Facing the challenge & overcoming circumstances

Imagine, for a minute, you are a ten year old student who doesn’t read well, is in fifth grade, and is struggling with academics, emotions, and fear of the unknown for eight hours a day at school. Imagine being given assignment after assignment, being told to read material, and feeling the angst of not knowing how day after day. Imagine, for a second, how the struggle of defeat day in and out felt for a student in your classroom or school now.

I was that student in fifth grade. I remember that gut wrenching feeling of failure and shame of not really knowing how to read well day in and out. I was tested in elementary school but didn’t really fit the mold of the ranges to be a person with a specific learning disability at first. Through the tears, the worries, the fears, and the trials, my parents didn’t give up. I, on the other hand of ten, wanted to badly.

Days and nights of frustration filled my soul.
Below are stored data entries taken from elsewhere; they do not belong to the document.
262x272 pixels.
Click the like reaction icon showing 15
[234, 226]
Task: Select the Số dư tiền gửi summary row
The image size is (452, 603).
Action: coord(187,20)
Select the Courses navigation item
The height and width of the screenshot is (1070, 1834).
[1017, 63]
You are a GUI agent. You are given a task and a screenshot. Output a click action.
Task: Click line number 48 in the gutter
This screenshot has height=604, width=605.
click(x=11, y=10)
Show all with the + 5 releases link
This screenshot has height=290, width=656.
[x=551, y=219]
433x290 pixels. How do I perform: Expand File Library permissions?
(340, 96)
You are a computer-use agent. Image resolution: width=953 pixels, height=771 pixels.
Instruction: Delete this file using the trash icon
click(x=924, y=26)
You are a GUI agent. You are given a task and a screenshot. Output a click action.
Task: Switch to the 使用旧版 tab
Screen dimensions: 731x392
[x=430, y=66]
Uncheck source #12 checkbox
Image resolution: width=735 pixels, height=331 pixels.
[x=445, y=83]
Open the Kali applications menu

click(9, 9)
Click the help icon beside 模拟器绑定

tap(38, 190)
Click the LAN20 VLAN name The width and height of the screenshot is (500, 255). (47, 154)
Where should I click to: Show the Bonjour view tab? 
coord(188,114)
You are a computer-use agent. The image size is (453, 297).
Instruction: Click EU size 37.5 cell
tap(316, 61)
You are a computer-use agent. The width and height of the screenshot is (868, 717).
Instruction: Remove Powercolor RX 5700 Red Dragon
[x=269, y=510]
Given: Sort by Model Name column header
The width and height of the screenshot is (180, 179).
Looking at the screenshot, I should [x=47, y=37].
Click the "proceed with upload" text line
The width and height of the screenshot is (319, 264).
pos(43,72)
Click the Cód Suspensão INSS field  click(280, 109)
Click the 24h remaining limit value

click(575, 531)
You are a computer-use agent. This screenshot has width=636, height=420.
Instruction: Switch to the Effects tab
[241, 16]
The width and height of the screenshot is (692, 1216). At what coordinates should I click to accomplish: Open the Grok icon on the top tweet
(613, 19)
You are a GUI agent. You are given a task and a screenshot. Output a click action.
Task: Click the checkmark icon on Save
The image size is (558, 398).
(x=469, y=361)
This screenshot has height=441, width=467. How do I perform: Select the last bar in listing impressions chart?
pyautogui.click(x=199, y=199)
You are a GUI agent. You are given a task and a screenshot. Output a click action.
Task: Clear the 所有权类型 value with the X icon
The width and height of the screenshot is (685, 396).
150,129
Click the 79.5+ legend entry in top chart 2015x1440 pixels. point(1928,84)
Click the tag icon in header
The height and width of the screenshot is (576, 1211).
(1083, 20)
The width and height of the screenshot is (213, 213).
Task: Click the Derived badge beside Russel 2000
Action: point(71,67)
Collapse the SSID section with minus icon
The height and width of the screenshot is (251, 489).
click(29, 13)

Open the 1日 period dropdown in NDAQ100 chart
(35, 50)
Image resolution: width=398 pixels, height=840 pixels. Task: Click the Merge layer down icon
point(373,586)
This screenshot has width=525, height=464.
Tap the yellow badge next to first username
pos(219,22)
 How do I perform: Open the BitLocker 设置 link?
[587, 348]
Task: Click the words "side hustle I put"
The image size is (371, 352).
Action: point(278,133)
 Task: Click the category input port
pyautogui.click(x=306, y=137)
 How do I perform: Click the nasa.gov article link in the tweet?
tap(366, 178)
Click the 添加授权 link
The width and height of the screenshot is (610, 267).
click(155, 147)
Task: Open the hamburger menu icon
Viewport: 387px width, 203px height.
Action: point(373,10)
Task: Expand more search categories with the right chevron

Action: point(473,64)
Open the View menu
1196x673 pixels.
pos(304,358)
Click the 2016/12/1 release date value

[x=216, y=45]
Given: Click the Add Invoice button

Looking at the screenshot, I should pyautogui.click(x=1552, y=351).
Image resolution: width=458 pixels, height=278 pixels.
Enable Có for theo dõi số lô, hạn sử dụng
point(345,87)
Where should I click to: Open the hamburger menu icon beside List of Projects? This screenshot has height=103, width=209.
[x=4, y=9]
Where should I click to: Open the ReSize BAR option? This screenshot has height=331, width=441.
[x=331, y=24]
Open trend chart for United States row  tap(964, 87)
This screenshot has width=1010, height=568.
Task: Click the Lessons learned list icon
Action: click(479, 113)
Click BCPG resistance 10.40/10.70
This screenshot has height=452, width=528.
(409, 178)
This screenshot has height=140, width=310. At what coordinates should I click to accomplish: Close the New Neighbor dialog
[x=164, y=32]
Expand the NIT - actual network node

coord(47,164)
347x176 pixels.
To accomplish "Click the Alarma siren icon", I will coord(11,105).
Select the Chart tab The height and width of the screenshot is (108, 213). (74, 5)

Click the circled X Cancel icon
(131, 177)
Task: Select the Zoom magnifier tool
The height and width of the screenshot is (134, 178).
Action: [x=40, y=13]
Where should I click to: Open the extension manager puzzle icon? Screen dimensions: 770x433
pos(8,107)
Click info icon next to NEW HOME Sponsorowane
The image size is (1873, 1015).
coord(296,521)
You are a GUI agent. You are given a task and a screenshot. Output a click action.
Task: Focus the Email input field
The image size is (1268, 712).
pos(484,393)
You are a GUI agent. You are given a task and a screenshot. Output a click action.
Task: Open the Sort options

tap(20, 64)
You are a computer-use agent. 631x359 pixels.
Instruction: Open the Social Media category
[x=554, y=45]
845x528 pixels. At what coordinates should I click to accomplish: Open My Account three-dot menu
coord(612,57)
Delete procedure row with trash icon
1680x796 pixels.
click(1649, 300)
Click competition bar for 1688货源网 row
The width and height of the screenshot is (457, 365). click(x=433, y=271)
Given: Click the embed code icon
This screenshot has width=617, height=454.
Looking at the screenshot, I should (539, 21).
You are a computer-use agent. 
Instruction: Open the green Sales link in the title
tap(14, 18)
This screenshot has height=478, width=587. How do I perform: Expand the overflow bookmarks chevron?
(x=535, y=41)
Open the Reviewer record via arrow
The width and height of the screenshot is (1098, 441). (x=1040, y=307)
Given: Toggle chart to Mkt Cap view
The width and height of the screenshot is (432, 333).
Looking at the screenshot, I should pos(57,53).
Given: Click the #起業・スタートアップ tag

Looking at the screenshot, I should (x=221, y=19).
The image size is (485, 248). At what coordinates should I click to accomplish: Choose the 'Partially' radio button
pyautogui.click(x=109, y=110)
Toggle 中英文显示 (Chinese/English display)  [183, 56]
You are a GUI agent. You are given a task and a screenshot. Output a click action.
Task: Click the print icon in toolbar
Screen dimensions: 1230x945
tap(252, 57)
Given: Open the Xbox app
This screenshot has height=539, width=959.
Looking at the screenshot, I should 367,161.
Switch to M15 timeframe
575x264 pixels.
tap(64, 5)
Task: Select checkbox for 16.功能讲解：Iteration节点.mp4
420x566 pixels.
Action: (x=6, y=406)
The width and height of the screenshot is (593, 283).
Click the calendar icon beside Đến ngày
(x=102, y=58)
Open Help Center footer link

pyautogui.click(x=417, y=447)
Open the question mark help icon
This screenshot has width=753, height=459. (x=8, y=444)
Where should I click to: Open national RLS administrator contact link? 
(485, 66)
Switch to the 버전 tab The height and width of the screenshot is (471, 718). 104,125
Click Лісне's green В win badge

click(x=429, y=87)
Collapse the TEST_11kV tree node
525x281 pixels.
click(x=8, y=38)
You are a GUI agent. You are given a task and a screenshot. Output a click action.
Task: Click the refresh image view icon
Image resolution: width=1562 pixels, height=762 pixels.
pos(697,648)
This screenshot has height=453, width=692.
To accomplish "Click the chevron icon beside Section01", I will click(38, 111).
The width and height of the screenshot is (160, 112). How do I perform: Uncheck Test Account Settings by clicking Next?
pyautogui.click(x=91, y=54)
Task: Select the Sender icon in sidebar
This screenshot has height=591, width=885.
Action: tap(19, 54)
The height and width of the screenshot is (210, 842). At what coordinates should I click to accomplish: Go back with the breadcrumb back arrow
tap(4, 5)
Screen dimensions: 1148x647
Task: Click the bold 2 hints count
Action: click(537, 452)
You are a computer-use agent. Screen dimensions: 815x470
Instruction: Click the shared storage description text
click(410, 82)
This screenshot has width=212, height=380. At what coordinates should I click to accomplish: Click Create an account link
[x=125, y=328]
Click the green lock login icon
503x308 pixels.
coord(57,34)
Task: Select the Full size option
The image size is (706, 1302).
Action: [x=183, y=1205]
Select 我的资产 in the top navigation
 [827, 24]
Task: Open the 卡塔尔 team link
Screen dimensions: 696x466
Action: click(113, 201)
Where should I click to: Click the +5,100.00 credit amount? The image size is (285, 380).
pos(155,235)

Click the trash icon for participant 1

The lack of confidence, since I didn’t know how to read, engulfed me. I struggled. I needed support and I had just that when I hit rock bottom. My family chose to go outside of the district to have me diagnosed since the school district didn’t and, at that time, found out that I learned slower than peers my age, had Dyslexia, Dysgraphia, Specific Learning disabilities, and a slew of other issues. Finally, an answer to the struggles.

These labels didn’t define me though. They give me a reason to fight back along the way. The labels gave me a reason to understand why I learned differently and struggled. The labels and struggles opened the doors for the support I desperately needed. Looking back, I wish the school district would have intervened earlier or had helped sooner. However, this fuels my fire to continue to face the challenge of learning disabilities and barriers along the way.

It took one person to say what I was going through wasn’t okay. It took a team of professionals one opportunity to recognize that what I was going through needed to be remedied. It took time, lots of patience, tutoring, and more patience to allow me to read and be able to understand what I read.

However, no one gave up on me and, for that, I am truly grateful for this notion. There were long hours, frustrations, tears, and struggles. The struggles didn’t magically go away as I encountered middle and high school as well as college. I just learned strategies and self advocacy along the way. I now serve a Special Education teacher. However, the struggles gave me fuel to help others so no one would have to sit in my fifth grade seat and feel like I did to this day.

Fuel the fire (1)

There is always a reason for a trial. Whether we know it now or have to find it along the way, it’s there. It’s unending, undefined (at the moment), and untamed. However, there is a reason somewhere along the way. I never want any student to ever go through what I did and this empowers me to fuel the fire, kindle the flames, and never give up on any student. They deserve more than I received and that’s why I do what I do every day.